Tuesday, February 14, 2012

ATC, Nature Journal and a figure

I finished another ATC card, The flower is a cosmos which I photographed last summer. Done on 140lb cold press watercolor paper, I outlined the flower with ink and then used watercolor to fill in.

Below is a Nature Journal page from my visit to Moose Hill MA Audubon Sanctuary in Sharon, MA. last week.

This isn't a sanctuary I visit very often which is a bit odd since it is closer to me than many of the others I more frequently visit. But this site is mainly woods and fields including a working farm with not a lot of open water, it is water I seem to be attracted to and is the main feature of the sites I visit most often.

The top image  in the journal is of a Sugar Maple tree next to a stone wall. This tree has been tapped to collect sap. Later the sanctuary will have a public Sugar Off day to boil the sap down to either maple syrup or sugar. I did walk by the shed where they have cords of wood stacked waiting for the event.

The lower image is of a wisteria seed pod. One of the trees in the sanctuary is the prop for an old wisteria vine. I have seen this in bloom in past years and it is really quite beautiful. Probably not very good for the tree in the long term but so far both seem to be doing well. The pods aren't very long about 4 inches and are fuzzy on the outside.

Above is last nights figure drawing. It was an interesting pose though the model found it difficult to hold, so I wasn't able to get some of the elements as well defined as I would have liked. Namely the hand that is reaching down onto her leg. Still I think it works. We rarely have a pose where the model is leaning forward like she was last night, so it was sort of fun to draw.

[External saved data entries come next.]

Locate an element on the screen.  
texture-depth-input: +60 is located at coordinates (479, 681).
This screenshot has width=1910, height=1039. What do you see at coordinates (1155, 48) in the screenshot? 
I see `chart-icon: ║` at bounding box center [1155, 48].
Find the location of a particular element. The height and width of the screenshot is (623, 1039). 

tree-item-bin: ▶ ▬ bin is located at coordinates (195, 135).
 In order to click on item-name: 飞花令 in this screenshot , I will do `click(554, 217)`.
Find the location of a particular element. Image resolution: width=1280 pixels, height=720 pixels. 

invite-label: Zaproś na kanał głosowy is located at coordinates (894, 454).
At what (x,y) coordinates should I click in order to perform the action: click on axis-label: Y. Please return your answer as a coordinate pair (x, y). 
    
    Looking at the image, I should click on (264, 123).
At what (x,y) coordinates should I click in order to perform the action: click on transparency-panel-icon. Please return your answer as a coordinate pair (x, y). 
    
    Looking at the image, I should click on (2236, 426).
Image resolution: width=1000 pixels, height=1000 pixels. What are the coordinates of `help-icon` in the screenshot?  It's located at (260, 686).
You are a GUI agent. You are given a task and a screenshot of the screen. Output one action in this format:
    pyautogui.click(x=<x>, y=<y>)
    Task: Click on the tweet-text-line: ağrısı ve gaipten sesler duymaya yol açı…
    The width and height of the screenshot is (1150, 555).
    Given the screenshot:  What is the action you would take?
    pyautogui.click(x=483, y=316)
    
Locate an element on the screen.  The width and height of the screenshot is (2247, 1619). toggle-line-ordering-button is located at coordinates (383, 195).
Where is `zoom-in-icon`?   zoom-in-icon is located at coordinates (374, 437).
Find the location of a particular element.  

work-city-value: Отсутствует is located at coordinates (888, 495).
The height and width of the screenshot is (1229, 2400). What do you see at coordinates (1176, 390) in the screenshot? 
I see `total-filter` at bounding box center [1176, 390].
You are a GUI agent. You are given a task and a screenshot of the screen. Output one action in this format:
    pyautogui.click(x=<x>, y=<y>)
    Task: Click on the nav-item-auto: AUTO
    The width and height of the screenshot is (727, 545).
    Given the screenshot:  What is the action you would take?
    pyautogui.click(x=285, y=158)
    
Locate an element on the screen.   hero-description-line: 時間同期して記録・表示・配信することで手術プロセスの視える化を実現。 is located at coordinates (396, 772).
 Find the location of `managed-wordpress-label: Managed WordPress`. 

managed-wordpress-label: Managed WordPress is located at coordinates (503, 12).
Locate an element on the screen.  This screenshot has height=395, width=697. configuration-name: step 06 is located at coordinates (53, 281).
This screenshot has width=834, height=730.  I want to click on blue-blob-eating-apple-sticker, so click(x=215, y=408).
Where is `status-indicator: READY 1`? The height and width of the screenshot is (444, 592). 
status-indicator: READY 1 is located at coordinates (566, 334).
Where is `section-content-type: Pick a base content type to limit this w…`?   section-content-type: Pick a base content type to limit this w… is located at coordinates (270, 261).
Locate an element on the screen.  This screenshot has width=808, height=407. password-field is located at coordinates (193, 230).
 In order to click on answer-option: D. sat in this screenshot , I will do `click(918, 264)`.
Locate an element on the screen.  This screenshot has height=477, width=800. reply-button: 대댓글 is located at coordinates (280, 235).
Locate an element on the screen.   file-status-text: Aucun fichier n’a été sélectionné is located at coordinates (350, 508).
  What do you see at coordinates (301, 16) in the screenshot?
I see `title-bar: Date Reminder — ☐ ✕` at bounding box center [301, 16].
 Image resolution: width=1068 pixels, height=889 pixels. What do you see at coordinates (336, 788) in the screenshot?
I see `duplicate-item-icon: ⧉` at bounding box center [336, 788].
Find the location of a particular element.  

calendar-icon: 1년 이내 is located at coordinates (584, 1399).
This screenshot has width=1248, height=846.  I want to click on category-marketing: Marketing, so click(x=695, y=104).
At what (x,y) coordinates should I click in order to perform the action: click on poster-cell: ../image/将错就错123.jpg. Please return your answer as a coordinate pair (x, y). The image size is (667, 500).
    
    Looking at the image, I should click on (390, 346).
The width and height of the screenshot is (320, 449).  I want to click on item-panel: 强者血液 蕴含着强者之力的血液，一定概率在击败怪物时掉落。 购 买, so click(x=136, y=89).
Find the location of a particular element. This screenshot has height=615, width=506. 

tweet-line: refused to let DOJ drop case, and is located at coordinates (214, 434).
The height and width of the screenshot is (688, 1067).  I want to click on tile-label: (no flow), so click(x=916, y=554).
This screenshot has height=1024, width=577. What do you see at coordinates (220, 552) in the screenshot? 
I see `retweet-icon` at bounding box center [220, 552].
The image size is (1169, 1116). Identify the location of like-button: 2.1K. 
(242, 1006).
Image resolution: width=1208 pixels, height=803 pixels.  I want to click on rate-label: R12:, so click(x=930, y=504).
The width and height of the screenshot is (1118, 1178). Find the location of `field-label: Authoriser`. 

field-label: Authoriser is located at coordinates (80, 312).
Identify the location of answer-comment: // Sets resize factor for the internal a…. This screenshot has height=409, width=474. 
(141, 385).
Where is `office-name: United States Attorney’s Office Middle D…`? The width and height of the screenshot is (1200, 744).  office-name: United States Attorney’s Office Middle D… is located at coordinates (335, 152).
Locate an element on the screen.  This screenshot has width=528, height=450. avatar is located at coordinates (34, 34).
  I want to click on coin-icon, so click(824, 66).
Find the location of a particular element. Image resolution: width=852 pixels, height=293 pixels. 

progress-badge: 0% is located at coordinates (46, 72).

My last image is a photograph I made at Moose Hill. The shed behind the trees is really for a colony of bats to have a home, though I am sure they use the shed for storage of other items used on the property. The 2 trees in the center of the photo are Sugar Maples as you can tell by the buckets attached to the trees to collect sap. These are huge trees, I have to wonder just how old they are, but the member who was at the center when I returned didn't know when I asked her. I would guess about 300 200 years, but of course I may be wrong. Still this land has been farmed for probably at least that long so it is possible. Sugar Maples would have been highly prized by the farmer who owned the land, and might even have been planted.

That is it for today, per usual comments are welcome.